### [Assignment]
If a line below falls between the line with "Where should I" and the line with "This screenshot has height=570, width=803.", or is one of those two, output it exactly; output nothing else and no pictures.

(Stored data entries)
+===+

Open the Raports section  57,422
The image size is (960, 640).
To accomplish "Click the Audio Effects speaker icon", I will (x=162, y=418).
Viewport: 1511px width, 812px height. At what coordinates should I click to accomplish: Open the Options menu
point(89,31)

+===+

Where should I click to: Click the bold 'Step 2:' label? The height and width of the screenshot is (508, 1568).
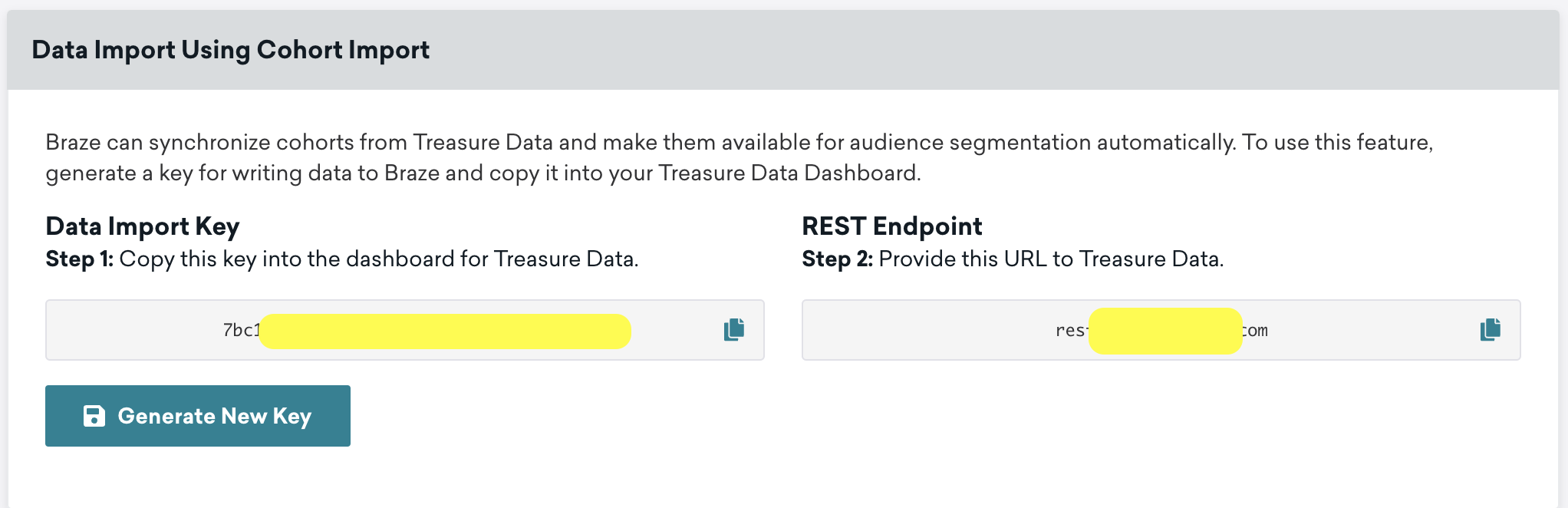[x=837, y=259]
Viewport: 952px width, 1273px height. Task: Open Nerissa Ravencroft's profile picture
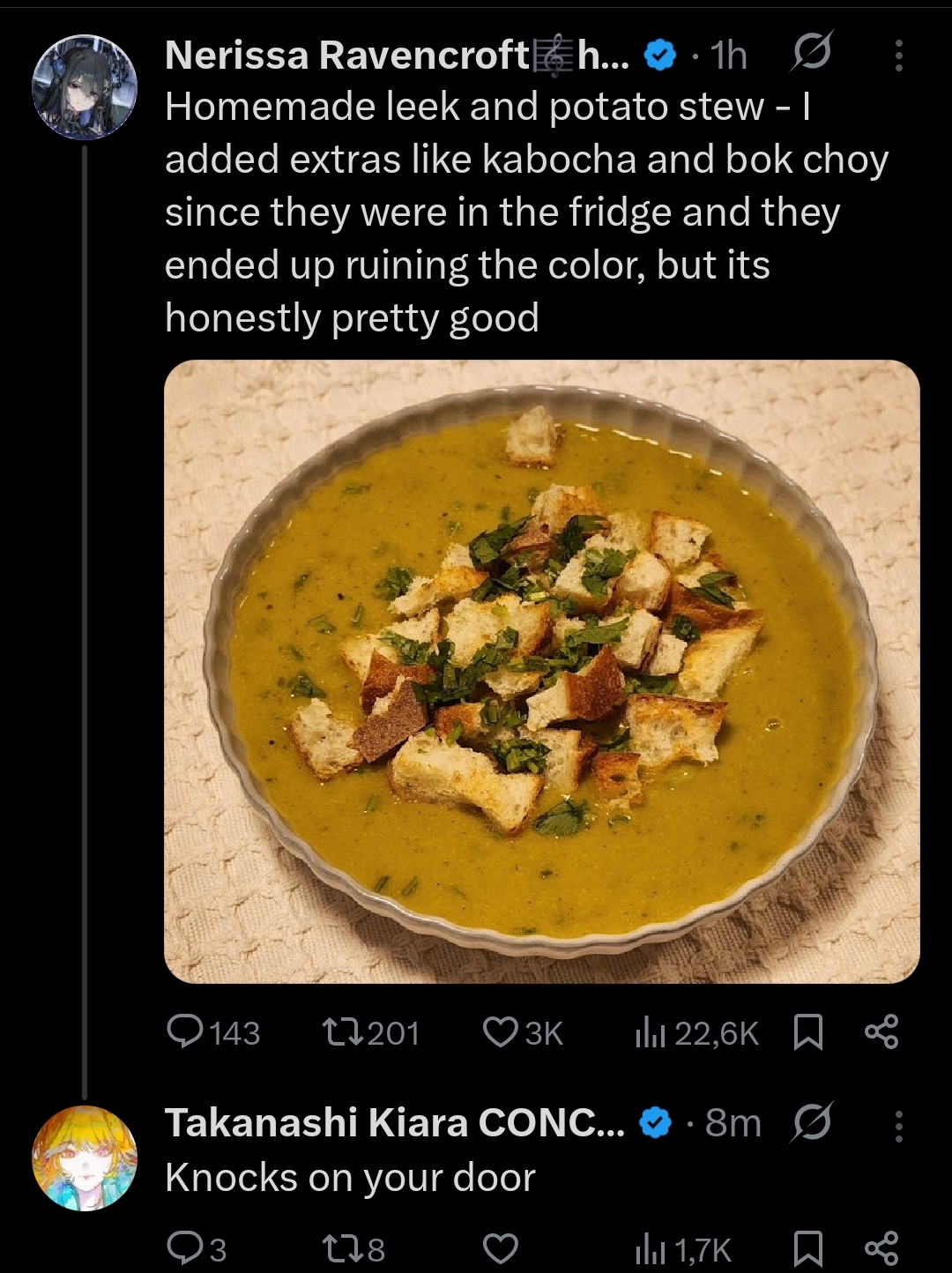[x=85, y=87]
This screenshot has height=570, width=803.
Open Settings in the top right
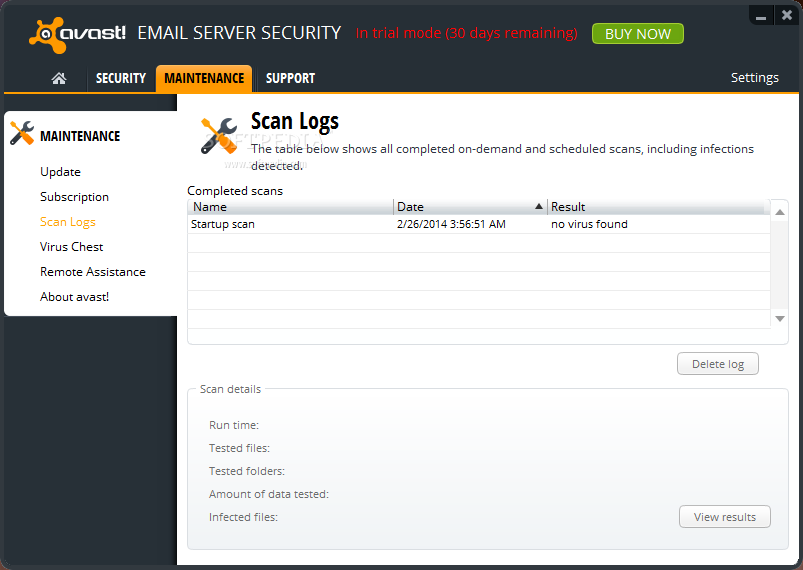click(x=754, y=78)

+===+

### [Expected answer]
Where should I click to: Click the bold 'Step 2:' label? The height and width of the screenshot is (508, 1568).
[x=837, y=259]
Viewport: 952px width, 1273px height. Task: Open Nerissa Ravencroft's profile picture
[x=85, y=87]
This screenshot has height=570, width=803.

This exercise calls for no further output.